Like many gangs of the time, the Eastmans dressed as dandies; they were well-groomed men who liked to flaunt their wealth. According to Alfred Henry Lewis's 1912 book, The Apaches of New York, many of the gang members were also bicycle enthusiasts, likely owing to Eastman's own interest in the new riding machines. Lewis claims that Monk rented bicycles out of his Broome Street bird shop, and that an associate opened a club in Monk's honor called "The Squab Wheelman" (after the boss's twin passions—pigeons and bicycles).

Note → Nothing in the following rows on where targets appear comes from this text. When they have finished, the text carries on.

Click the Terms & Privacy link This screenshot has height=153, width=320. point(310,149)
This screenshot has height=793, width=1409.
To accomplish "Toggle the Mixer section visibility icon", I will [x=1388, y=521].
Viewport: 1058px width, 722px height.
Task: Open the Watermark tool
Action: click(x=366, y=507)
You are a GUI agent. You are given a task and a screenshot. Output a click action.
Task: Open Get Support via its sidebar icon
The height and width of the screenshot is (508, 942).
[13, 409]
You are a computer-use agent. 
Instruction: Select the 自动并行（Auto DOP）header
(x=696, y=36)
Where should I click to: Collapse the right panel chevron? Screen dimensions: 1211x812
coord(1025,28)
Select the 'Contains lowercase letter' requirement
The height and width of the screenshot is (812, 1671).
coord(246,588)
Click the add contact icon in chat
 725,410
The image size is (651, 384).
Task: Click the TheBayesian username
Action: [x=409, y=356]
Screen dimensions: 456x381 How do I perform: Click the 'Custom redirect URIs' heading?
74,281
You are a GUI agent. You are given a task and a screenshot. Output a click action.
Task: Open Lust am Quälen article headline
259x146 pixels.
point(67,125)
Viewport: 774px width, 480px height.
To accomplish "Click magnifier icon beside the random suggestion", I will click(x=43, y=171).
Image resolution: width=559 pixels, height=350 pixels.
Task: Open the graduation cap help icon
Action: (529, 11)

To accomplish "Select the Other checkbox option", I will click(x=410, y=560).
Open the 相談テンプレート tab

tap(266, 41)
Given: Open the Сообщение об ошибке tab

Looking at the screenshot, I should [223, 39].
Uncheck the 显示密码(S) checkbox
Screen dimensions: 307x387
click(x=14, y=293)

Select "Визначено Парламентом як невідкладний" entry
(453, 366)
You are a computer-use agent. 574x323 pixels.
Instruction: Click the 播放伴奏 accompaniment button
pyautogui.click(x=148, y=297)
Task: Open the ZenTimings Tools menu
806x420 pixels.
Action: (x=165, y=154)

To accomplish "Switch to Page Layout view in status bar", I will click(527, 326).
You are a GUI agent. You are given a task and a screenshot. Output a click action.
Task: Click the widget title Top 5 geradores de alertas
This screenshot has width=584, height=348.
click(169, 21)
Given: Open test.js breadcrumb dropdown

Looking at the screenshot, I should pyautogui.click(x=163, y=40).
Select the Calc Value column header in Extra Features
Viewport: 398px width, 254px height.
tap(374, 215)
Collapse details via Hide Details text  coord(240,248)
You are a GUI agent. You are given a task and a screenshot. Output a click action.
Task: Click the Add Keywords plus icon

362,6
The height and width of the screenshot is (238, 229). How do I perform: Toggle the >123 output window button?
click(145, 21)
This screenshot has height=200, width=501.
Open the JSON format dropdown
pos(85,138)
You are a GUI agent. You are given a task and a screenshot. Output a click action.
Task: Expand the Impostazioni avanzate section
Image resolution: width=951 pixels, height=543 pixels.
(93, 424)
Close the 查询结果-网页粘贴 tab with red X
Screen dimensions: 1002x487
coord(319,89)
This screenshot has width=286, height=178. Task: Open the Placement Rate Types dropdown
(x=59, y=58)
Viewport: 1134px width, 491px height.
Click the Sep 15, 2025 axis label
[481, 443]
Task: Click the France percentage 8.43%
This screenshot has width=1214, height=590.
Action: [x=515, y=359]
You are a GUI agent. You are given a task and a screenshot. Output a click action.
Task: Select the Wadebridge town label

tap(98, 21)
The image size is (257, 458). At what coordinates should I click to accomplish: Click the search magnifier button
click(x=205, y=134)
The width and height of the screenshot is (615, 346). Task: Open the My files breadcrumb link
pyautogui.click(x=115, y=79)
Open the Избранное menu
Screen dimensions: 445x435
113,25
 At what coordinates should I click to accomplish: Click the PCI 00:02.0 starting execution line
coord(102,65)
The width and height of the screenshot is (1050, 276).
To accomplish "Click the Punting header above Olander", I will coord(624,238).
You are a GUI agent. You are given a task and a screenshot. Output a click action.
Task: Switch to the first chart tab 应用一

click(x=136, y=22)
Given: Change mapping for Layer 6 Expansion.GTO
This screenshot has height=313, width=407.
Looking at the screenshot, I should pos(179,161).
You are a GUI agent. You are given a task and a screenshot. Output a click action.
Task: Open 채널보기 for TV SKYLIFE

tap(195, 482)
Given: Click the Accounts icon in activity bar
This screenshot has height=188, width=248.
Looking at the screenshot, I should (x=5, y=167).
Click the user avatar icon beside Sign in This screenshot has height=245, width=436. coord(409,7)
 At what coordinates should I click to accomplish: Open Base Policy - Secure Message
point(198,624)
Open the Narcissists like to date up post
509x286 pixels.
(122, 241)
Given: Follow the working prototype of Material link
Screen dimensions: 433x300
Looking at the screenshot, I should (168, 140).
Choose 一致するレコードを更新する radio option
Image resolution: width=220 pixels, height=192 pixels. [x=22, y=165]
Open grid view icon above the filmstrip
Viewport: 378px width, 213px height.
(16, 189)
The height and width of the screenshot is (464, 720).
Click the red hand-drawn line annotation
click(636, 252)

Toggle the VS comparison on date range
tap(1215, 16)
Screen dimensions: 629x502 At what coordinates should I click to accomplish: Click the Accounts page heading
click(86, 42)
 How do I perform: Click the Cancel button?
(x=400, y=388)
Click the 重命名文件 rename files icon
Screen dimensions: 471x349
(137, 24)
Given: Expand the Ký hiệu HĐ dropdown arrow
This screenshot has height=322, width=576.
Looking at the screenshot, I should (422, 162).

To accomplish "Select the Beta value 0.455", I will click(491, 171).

Eventually, the gang became involved in rivalries with other local gangs such as the Yakey Yakes and the Five Points Gang, warring over both territory and work as political sluggers for Tammany Hall. The Eastmans dominated the gang war in the 20th century during the first year: his gang members rallied in pitched battles in the streets of New York reminiscent of the gangs of the previous century. Eastman was a charismatic leader, who often led his men into battle. He attracted many members of the Five Pointers to defect to the Eastmans, including Richie Fitzpatrick and Max "Kid Twist" Zwerbach. However, as the gang war began to escalate, Tammany politicians forced the leaders to agree to a truce before losing control of the situation.

== Reign of Kid Twist ==
After Monk Eastman was arrested in 1904 for a street mugging, the gang threatened to disintegrate among warring factions, each trying to assert control. By the end of the year, the gang was split between former Eastman lieutenants Max Zwerbach and Richie Fitzpatrick.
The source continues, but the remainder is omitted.